Kern holds a number of all-time single season relief records for his 1979 season with the Texas Rangers including most wins out of the bullpen in a season with 13, the most inning pitched with 143 and the most strike outs with 136. He also holds the lowest earned run average in the history of the Texas Rangers for a pitcher with 100 or more innings in a season (1.57 ERA) and the lowest career earned run average for a pitcher with 200 or more innings (2.59 ERA). Kern also owns the second longest consecutive scoreless innings streak in Ranger history with 242/3 innings. In three All-Star appearances, Kern pitched a total of 41/3 innings giving up two runs while striking out five.

===Journeyman===
Kern pitched respectably in Cincinnati, in 1982 going 3–5 with a 2.84 ERA and two saves, however, he was unhappy with the Reds' rule against facial hair, and asked to be traded. The Reds accommodated Kern's wish, and sent him to the Chicago White Sox for two minor leaguers. After finishing out the season in Chicago, Kern made just one appearance in the second game of the season before he was placed on the disabled list after tearing two tendons and a ligament and dislocating his elbow. Kern accused the White Sox of using him improperly by asking him to throw in a game after an injection, causing him to tear two tendons. He was operated on in April and sat the summer out on the disabled list. The White Sox released him in March 1984 while he was still on the disabled list.
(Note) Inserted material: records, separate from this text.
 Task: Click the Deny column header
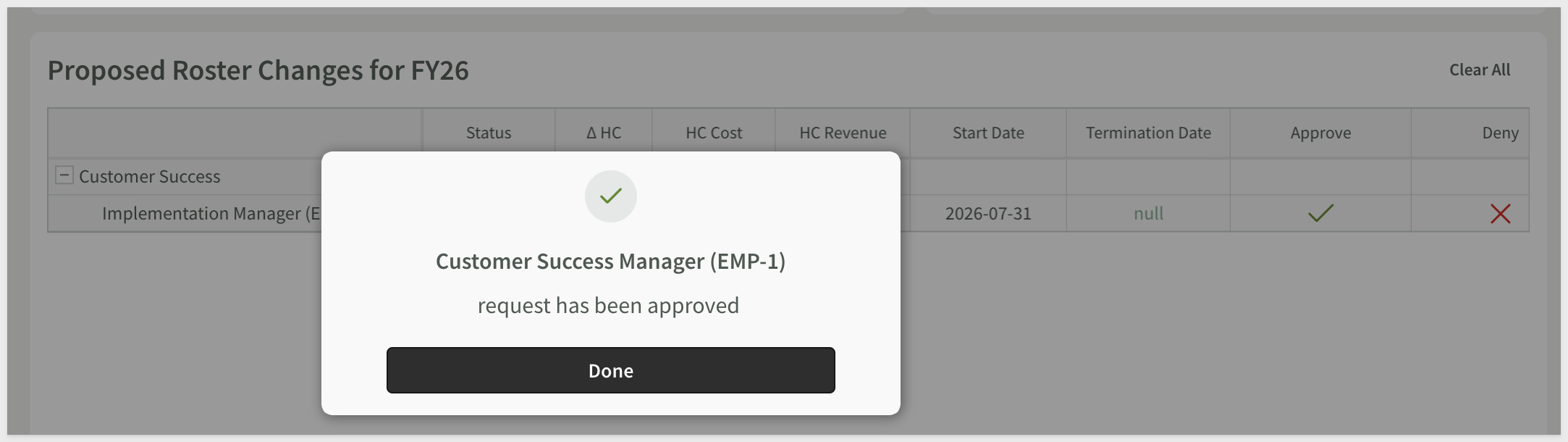1500,133
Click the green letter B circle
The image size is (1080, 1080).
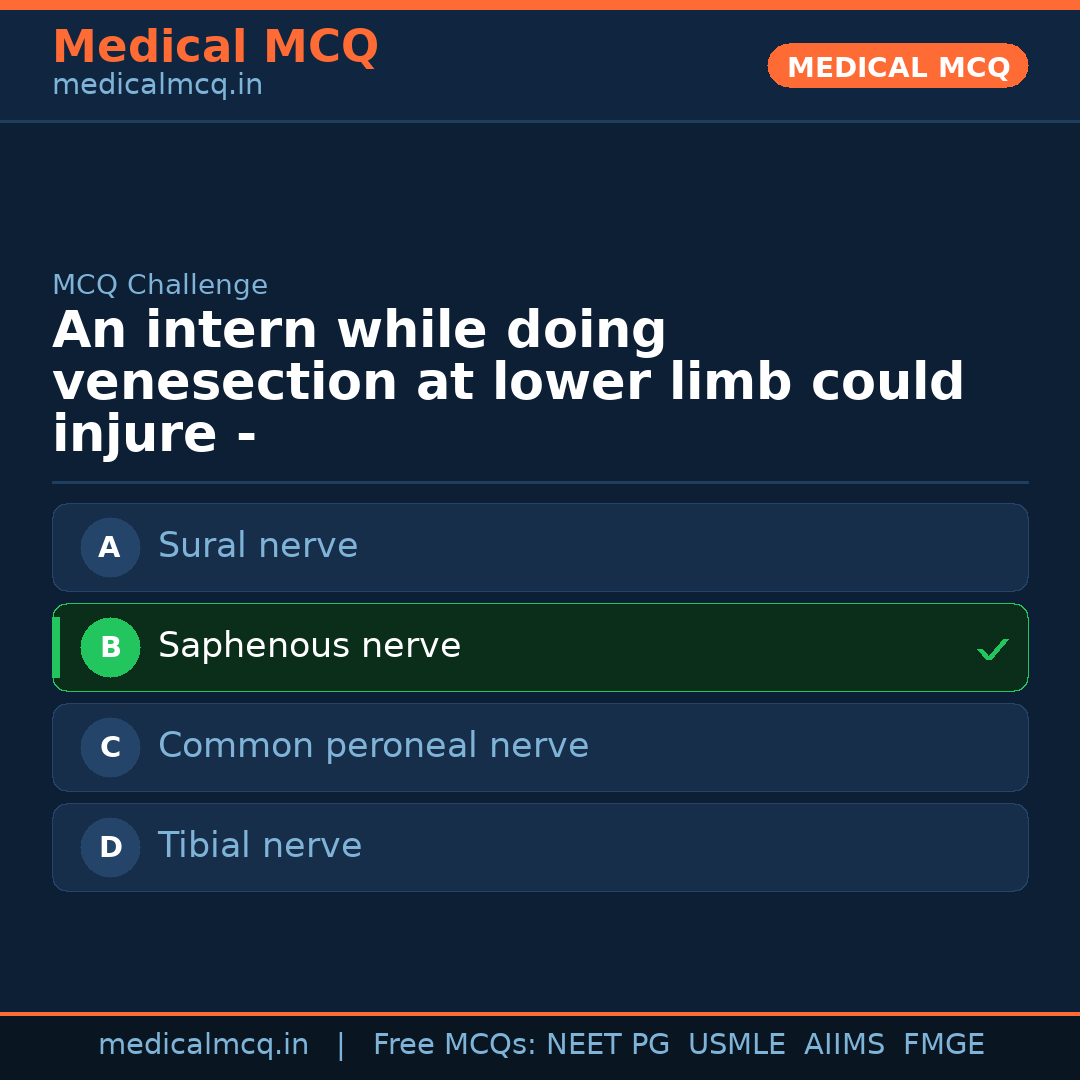(x=110, y=647)
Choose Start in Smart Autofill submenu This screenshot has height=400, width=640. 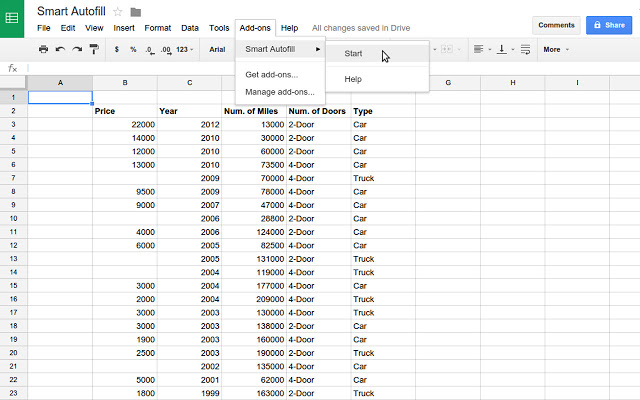coord(353,54)
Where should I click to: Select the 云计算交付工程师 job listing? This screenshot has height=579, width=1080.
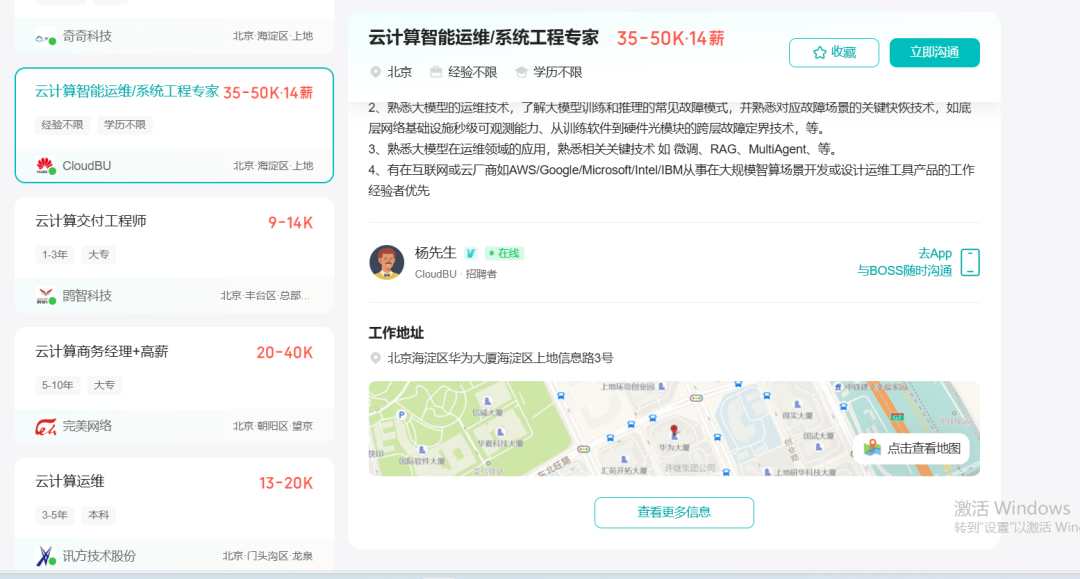91,221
Decimated by injuries to their pitching staff, the Philadelphia Phillies signed Kern in June while he was rehabilitating. Facing the Pittsburgh Pirates in extra innings, Kern gave up seven runs (six earned) in just one inning of work to take the loss in his first appearance in 14 months with his new team. He was released on July 27 to make room on the roster for Tug McGraw, who was returning from a shoulder injury. Kern signed a minor league deal with the Milwaukee Brewers shortly afterwards and was called up that September, appearing in six games without giving up a run.
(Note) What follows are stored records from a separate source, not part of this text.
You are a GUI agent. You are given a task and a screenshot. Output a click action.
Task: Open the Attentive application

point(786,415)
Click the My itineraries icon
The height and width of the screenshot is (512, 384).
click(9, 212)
He also appeared in five games with the Brewers early in the season. He pitched three hitless innings in his first game of the season, but pitched poorly afterwards and was released on June 17 with a 6.55 ERA. The highlight of his 1985 season was when he pulled off an unassisted double play against the Seattle Mariners on May 6. He became the first pitcher to pull off this feat since Jim Umbarger in 1975.
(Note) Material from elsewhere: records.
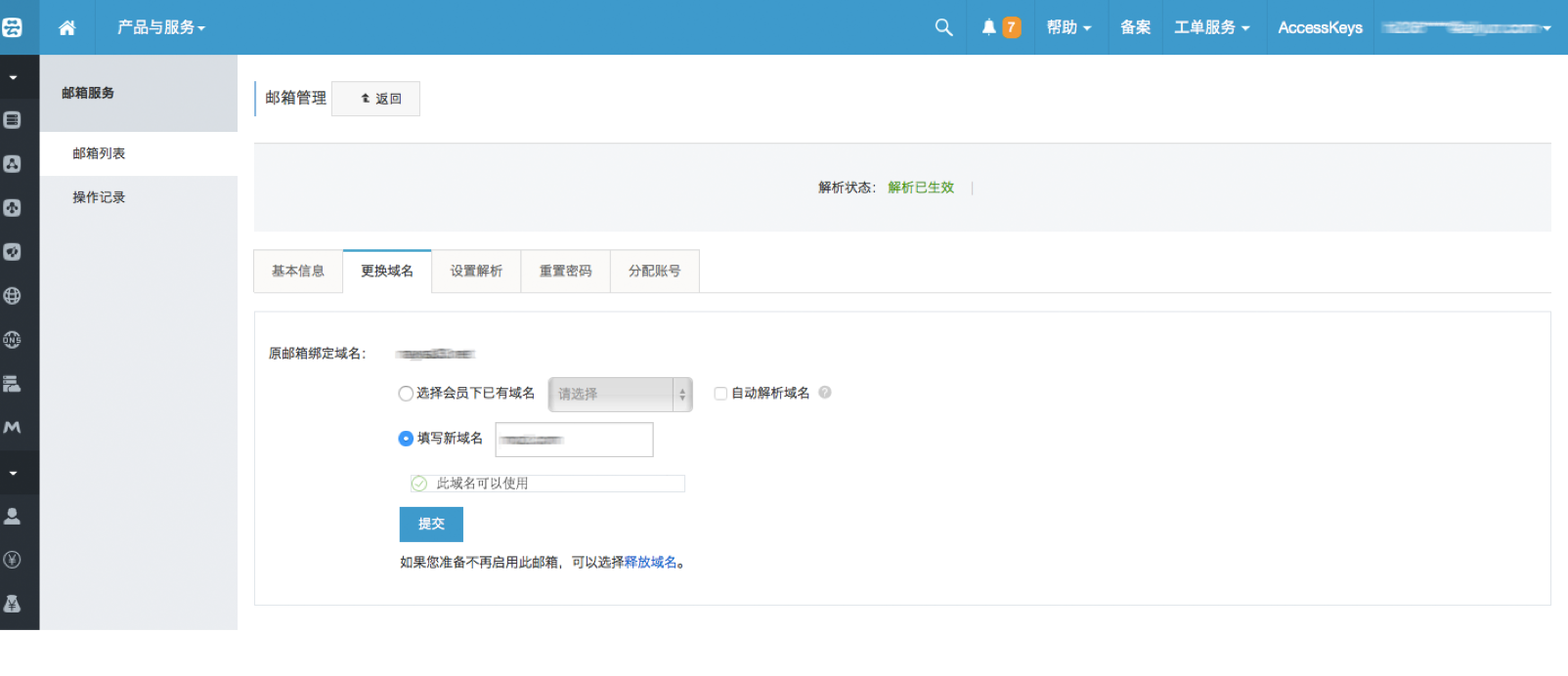Viewport: 1568px width, 676px height.
Task: Click help question mark beside 自动解析域名
Action: (x=825, y=393)
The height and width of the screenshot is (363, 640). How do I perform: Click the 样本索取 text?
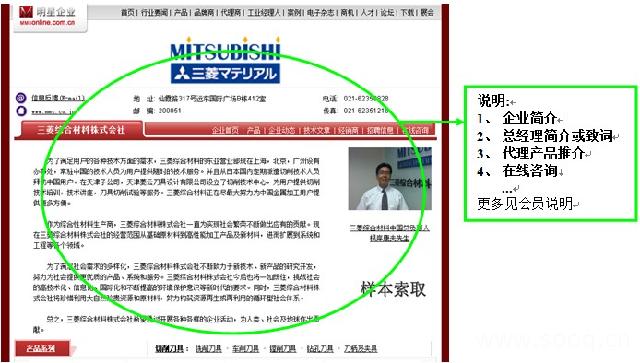(x=393, y=290)
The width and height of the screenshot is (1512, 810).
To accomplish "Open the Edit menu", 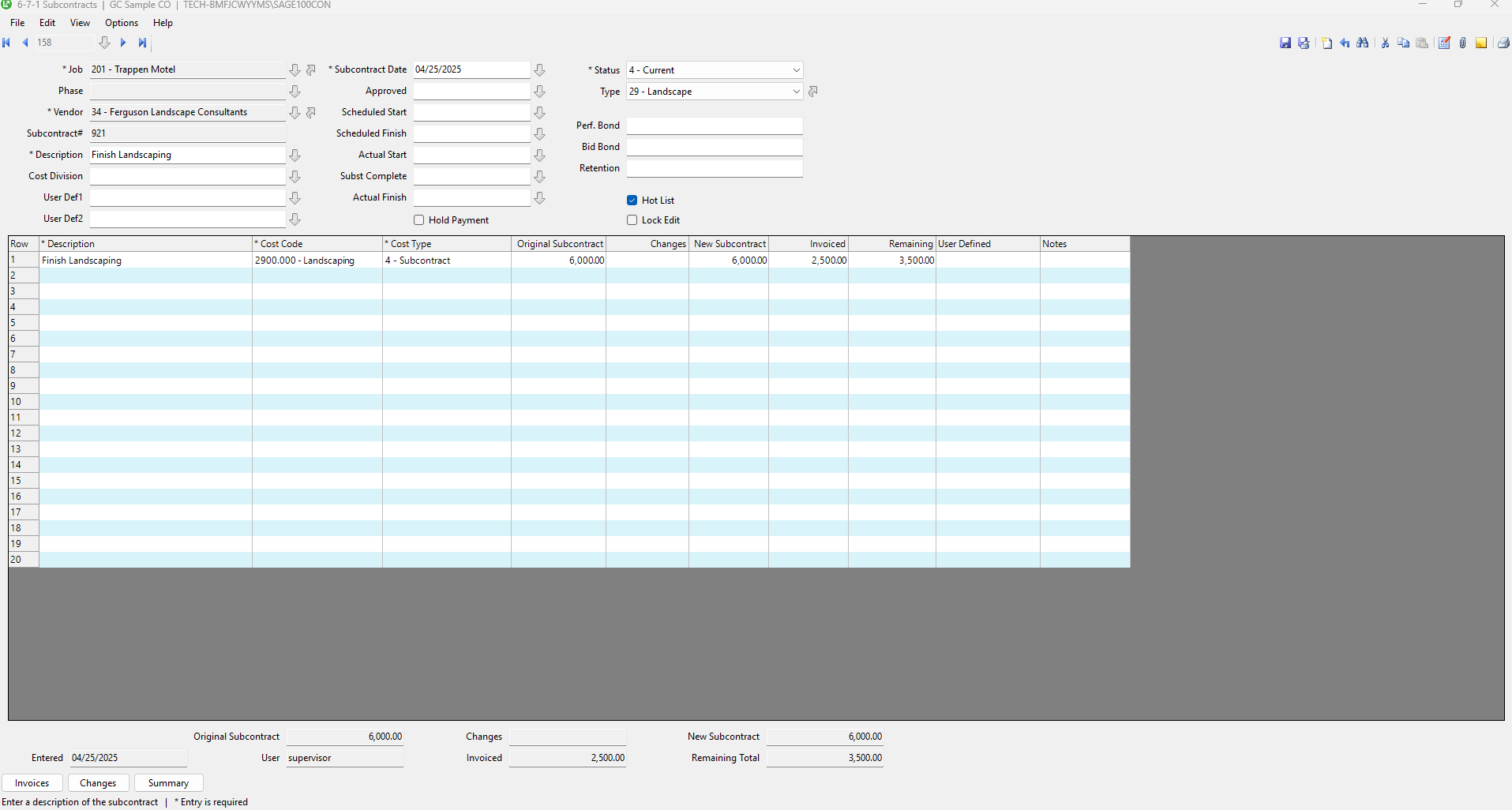I will click(x=47, y=23).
Kern returned to the Cleveland Indians as a non-roster invitee to spring training in February . Kern made the opening day roster but on May 12, Kern suffered one of the worst outings of his career against the Texas Rangers. In a little over an inning pitched, Kern gave up eight runs (seven earned) to see his ERA balloon from 3.46 to 7.53. On his way off the field, frustrated Indians fans began throwing garbage on the field, just missing Kern with a bottle. Kern's response was, "I knew they couldn't hit me as they were one of my fans". Kern was released and retired on June 17.

===Retirement===
Kern is an outdoor enthusiast, and in 1987, he started the Emu Outfitting Company, which was named after his major league nickname, the "Amazing" Emu in Arlington, Texas, an outdoor adventure company that books and operates hunting, fishing, and photographic trips in North and South America. From 1998 to 2014, he was general manager of the American offices of two peacock bass fishing operations in Brazil's Amazon and general manager of three fishing and hunting lodges in Southwest Alaska.

Kern also did color commentary for college and Major League Baseball games for Fox Sports, Home Sports Entertainment, and Prime Sports. In 1994, he created and hosted Nolan Ryan's First Spring Turkey Hunt for Fox Sports.

In 2006, Kern was named as one of the greatest Texas Rangers pitchers of all time.

In 2013, FanGraphs named Kern as the best relief pitcher in baseball history over a given 4-year period of time in their January 25 article "Jim Kern's Four Incredible Seasons." From 1976 to 1979, he won 42 games and registered 75 saves out of the bullpen, and he averaged more than 100 innings per year and 1.88 innings pitched per game appearance.